[Stored items]
>>

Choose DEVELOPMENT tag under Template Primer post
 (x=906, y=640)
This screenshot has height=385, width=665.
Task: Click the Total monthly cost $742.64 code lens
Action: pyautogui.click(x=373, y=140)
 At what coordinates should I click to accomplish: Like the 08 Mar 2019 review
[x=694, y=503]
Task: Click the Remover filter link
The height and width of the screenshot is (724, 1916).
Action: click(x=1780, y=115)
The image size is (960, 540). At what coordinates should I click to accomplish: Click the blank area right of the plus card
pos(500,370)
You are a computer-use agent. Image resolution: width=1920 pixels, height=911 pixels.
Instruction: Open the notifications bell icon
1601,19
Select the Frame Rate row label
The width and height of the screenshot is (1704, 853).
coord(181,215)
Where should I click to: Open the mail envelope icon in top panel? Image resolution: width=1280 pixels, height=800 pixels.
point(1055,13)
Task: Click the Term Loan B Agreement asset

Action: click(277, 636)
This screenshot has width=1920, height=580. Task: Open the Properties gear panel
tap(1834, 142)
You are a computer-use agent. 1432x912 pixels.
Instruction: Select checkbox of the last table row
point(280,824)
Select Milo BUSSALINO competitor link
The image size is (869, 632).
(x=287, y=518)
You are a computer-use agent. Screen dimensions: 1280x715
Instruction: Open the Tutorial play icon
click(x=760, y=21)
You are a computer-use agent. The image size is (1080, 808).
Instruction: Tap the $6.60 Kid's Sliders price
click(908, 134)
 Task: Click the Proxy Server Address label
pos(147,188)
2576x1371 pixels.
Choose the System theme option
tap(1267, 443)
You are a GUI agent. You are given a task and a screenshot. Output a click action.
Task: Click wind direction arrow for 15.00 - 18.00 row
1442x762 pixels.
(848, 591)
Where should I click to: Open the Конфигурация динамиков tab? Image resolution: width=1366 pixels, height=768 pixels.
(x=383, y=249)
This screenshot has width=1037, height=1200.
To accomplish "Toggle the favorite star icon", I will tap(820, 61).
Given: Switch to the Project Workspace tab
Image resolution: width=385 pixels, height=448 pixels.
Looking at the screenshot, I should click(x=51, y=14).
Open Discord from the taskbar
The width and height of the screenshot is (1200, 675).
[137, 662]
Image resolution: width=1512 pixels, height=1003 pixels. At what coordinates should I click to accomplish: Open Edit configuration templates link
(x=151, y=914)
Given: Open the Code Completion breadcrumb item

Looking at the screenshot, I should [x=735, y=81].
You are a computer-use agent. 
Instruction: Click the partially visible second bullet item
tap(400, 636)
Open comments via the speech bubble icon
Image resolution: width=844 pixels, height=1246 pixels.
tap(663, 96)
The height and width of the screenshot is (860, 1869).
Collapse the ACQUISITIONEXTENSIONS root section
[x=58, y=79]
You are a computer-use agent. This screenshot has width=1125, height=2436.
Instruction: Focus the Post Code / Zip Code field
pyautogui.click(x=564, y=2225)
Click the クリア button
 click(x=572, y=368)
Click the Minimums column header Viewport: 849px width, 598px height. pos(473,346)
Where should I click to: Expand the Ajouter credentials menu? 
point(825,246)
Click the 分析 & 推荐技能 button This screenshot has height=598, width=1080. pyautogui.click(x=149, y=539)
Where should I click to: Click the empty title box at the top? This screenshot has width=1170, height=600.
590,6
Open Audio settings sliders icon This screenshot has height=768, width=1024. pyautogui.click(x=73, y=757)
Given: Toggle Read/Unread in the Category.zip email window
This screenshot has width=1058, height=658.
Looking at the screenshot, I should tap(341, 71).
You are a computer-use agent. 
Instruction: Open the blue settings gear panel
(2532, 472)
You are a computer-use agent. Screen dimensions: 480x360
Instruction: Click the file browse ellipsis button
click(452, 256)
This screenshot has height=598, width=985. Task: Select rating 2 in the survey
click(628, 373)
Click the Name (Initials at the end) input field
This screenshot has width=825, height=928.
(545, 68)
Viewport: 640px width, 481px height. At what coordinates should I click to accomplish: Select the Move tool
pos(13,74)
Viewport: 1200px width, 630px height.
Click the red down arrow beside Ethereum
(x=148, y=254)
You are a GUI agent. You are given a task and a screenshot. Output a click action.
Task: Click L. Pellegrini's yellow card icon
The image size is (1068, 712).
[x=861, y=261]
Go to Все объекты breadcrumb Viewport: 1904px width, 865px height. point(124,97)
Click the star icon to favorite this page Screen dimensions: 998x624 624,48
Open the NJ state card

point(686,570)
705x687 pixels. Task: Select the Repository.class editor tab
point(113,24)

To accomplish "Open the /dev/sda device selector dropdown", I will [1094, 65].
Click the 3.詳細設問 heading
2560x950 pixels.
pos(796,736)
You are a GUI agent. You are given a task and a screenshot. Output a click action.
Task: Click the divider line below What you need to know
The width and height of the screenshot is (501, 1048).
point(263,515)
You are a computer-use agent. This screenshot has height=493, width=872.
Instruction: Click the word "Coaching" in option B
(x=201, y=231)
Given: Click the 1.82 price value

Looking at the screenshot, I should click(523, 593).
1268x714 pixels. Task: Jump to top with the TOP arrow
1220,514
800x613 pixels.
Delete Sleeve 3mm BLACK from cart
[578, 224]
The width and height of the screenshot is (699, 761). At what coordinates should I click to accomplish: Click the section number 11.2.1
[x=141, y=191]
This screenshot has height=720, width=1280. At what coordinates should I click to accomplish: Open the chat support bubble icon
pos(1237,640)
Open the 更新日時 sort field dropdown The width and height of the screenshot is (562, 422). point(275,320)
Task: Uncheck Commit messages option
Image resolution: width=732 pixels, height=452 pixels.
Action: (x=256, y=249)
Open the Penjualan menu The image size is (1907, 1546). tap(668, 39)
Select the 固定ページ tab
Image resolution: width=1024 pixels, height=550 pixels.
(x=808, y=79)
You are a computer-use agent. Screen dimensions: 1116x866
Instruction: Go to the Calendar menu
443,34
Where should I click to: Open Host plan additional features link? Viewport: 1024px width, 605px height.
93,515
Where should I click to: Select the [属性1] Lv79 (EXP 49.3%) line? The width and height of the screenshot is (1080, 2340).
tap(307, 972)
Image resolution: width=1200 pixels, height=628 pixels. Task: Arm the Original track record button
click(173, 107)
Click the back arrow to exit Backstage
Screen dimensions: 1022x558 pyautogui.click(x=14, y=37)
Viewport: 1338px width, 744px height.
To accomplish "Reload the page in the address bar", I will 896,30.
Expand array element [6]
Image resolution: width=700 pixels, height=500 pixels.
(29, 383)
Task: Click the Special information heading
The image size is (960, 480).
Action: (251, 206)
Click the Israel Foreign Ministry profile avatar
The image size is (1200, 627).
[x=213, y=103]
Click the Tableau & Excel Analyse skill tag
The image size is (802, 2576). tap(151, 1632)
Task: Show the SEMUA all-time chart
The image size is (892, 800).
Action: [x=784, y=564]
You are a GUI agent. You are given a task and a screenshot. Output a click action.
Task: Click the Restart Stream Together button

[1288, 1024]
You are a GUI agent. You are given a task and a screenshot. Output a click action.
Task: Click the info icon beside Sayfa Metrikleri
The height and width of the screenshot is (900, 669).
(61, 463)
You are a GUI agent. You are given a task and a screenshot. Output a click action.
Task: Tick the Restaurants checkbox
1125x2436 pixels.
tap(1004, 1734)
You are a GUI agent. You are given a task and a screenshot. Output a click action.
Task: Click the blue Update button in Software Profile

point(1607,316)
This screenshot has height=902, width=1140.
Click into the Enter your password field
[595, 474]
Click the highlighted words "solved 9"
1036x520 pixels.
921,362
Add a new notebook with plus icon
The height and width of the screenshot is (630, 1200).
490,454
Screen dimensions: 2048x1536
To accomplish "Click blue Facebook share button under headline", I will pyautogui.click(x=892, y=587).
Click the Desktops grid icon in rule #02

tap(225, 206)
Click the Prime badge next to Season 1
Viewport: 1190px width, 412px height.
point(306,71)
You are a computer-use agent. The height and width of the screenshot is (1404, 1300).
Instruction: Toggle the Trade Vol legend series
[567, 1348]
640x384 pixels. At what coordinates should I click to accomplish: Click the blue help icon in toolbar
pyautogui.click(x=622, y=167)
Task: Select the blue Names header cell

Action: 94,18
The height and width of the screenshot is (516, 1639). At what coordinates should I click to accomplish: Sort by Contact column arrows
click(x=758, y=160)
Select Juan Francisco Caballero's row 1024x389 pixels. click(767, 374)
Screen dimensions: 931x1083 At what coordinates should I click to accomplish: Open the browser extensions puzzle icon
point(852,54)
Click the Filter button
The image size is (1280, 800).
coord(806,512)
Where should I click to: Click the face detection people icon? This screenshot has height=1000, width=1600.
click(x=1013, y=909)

<<

• Exercise objective: In how many lines of the data does the word "computer" appear? Respond with the number and nothing more.

• Answer for the task: 11